The simulation tracks comprehensive metrics for all computed methods (LPSI, ESIM, RLPSI, RESIM) across all generated cycles. The return object provides tracking arrays for: 1. Genetic Gain (*_gain) 2. Genetic Variance (*_var) 3. Estimated Heritabilities (*_heritability) 4. Mean Phenotypic Value (*_mean)

Genetic Gain Trajectories

We can extract the continuous genetic gain trajectories that map the success of the applied phenotypic criteria across the multiple sequential cycles. Let’s observe the restricted indices:

# Expected: Because Trait 1 was constrained via the U_mat for the RLPSI metric,
# its expected generational gain should stabilize at 0.
print(sim_results$rlpsi_gain)
#>             [,1]       [,2]     [,3]
#> [1,]  0.00000000  0.0000000 0.000000
#> [2,] -0.07991849  0.3576849 4.396779
#> [3,]  0.09595190  0.7166170 2.927811
#> [4,]  0.44428982 -0.2318664 2.712902
#> [5,]  1.14420568 -0.4358615 3.740713

As clearly demonstrated, the selection gain mapped for Trait 1 drops immediately towards effectively \(0\), verifying that the restricted Kempthorne-Nordskog properties hold up systematically across stochastic evaluations. In comparison, unrestricted indices (such as LPSI) map increasing steady gains across all associated traits.

print(sim_results$lpsi_gain)
#>           [,1]       [,2]     [,3]
#> [1,] 0.0000000  0.0000000 0.000000
#> [2,] 0.1607943 -0.4824810 3.821722
#> [3,] 1.9171279 -1.3258871 3.435662
#> [4,] 1.0369927 -0.5201380 4.007482
#> [5,] 1.1104539 -0.7914383 2.622570

Decay of Variance

Additionally, intense generational selection logically extinguishes raw genetic variability. If the selection index consistently applies extreme thresholds, the available allelic variance diminishes, making subsequent trait improvements plateau.
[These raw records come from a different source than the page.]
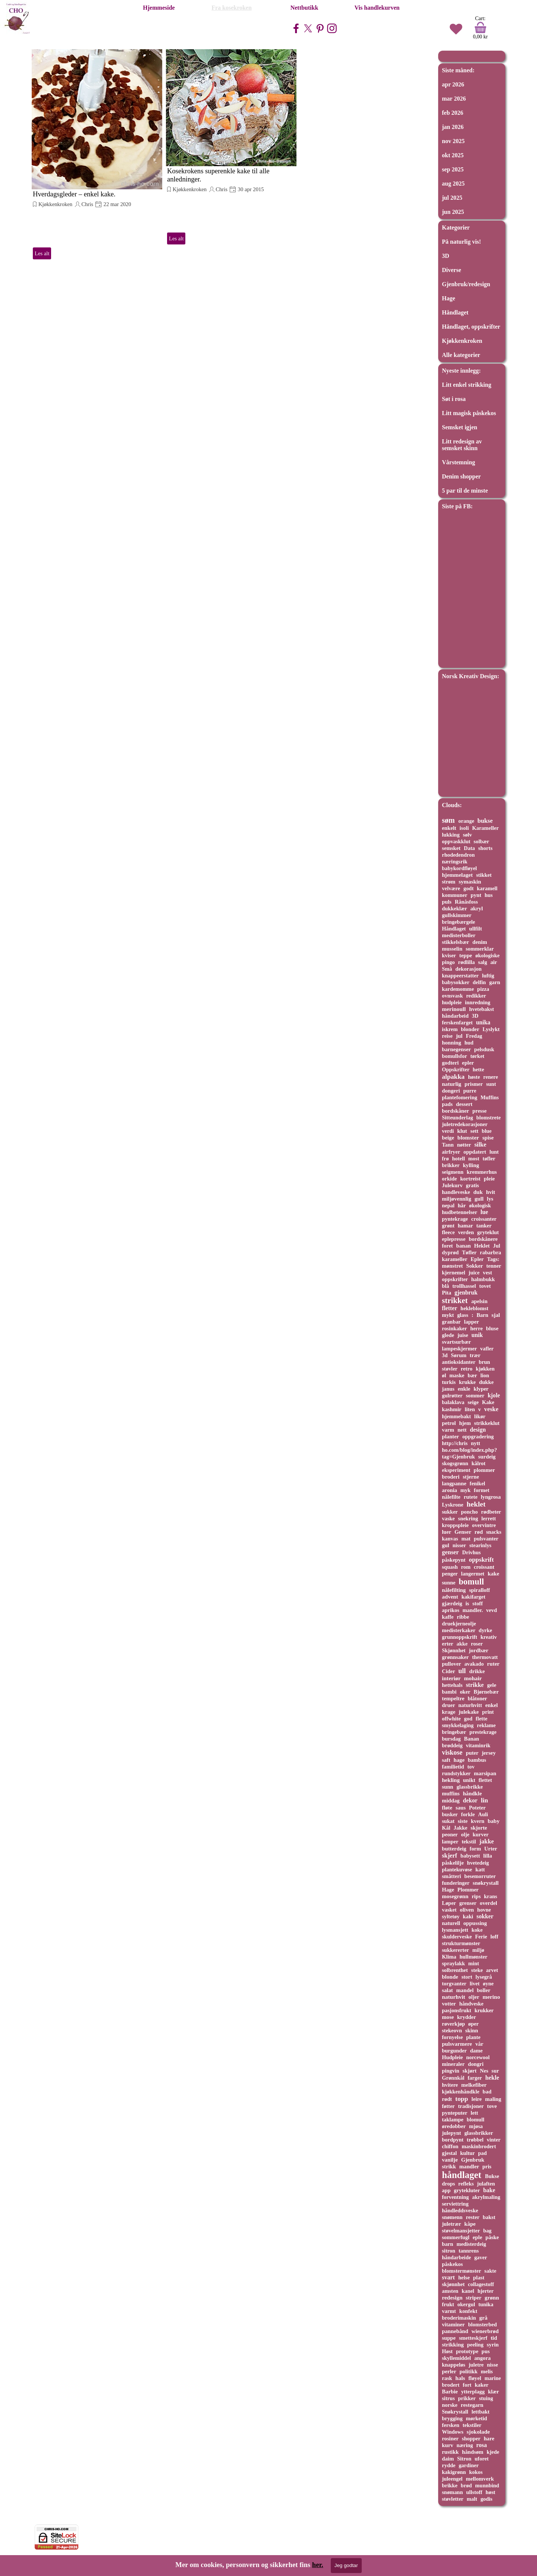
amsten (450, 2291)
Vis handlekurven (377, 7)
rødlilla (466, 962)
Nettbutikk (304, 7)
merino (491, 1997)
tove (492, 2106)
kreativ (488, 1637)
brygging (452, 2418)
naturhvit (453, 1997)
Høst (447, 2351)
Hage (448, 298)
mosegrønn (455, 1896)
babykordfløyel (459, 868)
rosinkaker (454, 1328)
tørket (477, 1056)
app (446, 2190)
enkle (464, 1389)
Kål (446, 1828)
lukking (450, 835)
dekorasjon (468, 969)
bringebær (454, 1732)
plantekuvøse (457, 1869)
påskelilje (453, 1863)
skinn (471, 2030)
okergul (466, 2304)
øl (444, 1375)
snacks (493, 1532)
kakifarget (473, 1597)
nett (462, 1430)
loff (494, 1937)
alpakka (453, 1076)
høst (490, 2492)
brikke (450, 2485)
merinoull (454, 1009)
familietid (453, 1767)
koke (477, 1930)
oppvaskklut (456, 841)
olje (465, 1834)
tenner (493, 1266)
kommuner (454, 895)
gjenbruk (466, 1292)
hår (462, 1205)
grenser (468, 1903)
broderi (450, 1477)
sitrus (448, 2398)
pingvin (450, 2071)
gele (491, 1685)
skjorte (479, 1828)
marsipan (485, 1773)
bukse (485, 820)
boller (483, 1990)
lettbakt (480, 2412)
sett (474, 1131)
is (467, 1603)
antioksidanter (458, 1362)
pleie (489, 1179)
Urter (490, 1849)
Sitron (464, 2459)
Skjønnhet (453, 1650)
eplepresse (453, 1239)
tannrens (469, 2251)
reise (447, 1036)
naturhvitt (470, 1705)
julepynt (451, 2133)
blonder (470, 1029)
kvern (477, 1821)
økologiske (487, 955)
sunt (491, 1084)
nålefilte (451, 1497)
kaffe (447, 1617)
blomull (475, 2120)
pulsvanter (486, 1539)
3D (445, 256)
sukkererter (455, 1950)
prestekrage (483, 1732)
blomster (468, 1137)
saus (461, 1808)
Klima (449, 1957)
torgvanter (454, 1983)
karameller (454, 1259)
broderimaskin (459, 2318)
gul (445, 1545)
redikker (476, 996)
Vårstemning (458, 462)
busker (450, 1814)
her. (317, 2565)
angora (482, 2358)
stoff (477, 1603)
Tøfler (469, 1252)
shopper (471, 2438)
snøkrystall (486, 1883)
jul (459, 1036)
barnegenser (456, 1049)
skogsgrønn (455, 1463)
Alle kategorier (461, 355)
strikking (453, 2345)
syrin (493, 2345)
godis (486, 2499)
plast (478, 2278)
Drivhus (471, 1552)
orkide (449, 1179)
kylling (471, 1165)
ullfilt (475, 929)
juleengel (452, 2479)
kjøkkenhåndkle (460, 2092)
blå (445, 1286)
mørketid (476, 2418)
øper (473, 2024)
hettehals (452, 1685)
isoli (464, 828)
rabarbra (490, 1252)
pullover (451, 1664)
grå (483, 2317)
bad (487, 2092)
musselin (452, 949)
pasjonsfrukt (456, 2010)
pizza (483, 989)
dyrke (485, 1630)
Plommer (468, 1890)
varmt (449, 2311)
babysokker (456, 982)
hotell (458, 1158)
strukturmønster (461, 1943)
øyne (488, 1983)
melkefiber (474, 2085)
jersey (489, 1753)
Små (447, 969)
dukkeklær (454, 908)
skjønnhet (453, 2284)
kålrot (478, 1463)
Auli (483, 1814)
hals (460, 2378)
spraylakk (453, 1963)
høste (474, 1077)
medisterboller (458, 935)
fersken (450, 2425)
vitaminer (453, 2324)
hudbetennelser (459, 1212)
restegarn (472, 2405)
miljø (478, 1950)
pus (485, 2351)
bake (489, 2190)
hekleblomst (475, 1308)
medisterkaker (458, 1630)
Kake (488, 1402)
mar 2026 (454, 98)
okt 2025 (453, 155)
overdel (488, 1903)
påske (492, 2237)
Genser (463, 1532)
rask (447, 2378)
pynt (476, 895)
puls (447, 902)
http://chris (455, 1443)
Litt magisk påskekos (469, 413)
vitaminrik (478, 1745)
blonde (450, 1977)
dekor (470, 1800)
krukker (483, 2010)
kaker (482, 2385)
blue (487, 1131)
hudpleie (452, 1002)
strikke (475, 1685)
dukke (486, 1382)
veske (491, 1409)
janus (448, 1389)
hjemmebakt (456, 1416)
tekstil (469, 1842)
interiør (451, 1678)
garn (494, 982)
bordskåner (455, 1111)
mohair (473, 1678)
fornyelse (452, 2037)
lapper (471, 1322)
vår (479, 2044)
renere (490, 1077)
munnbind (487, 2485)
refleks (466, 2184)
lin (484, 1800)
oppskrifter (455, 1279)
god (468, 1719)
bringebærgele (458, 922)
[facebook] (296, 28)
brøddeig (452, 1745)
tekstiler (472, 2425)
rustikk (450, 2452)
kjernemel (453, 1273)
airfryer (451, 1152)
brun (484, 1362)
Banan (471, 1739)
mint (473, 1963)
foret (447, 1246)
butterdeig (454, 1849)
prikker (466, 2398)
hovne (484, 1910)
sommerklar (480, 949)
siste (463, 1821)
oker (465, 1692)
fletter (449, 1308)
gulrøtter (452, 1395)
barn (447, 2244)
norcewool (478, 2057)
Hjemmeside (159, 7)
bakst (489, 2217)
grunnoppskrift (459, 1637)
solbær (481, 841)
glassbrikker (478, 2133)
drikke (477, 1671)
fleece (448, 1232)
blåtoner (477, 1698)
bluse (492, 1328)
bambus (477, 1760)
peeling (475, 2345)
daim (448, 2459)
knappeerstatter (460, 976)
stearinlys (480, 1545)
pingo (448, 962)
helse (464, 2278)
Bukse (492, 2176)
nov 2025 (453, 141)
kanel (468, 2291)
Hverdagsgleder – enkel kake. (74, 194)
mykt (448, 1315)
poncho (469, 1512)
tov (470, 1767)
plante (473, 2037)
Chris (87, 204)
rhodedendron (458, 855)
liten (470, 1409)
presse (479, 1111)
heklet (476, 1504)
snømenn (452, 2217)
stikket (484, 875)
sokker (485, 1916)
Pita (446, 1293)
# Observe the diminishing variance arrays for the LPSI evaluations
print(sim_results$lpsi_var)
#> NULL

Summary

By evaluating cyclic genetic simulations across stochastic marker environments, breeders identify crucial plateau mechanisms in multidimensional indices. Specifically: - Restricted indices properly maintain and prevent target constraints over multi-generational limits, albeit slightly reducing overarching expected gains. - Independence of traits limits associative “ride-along” gains obtained via pleiotropy in highly positive correlated setups. - Accuracies degrade linearly as available variant variance diminishes, confirming limits built into simple additive pleiotropic models.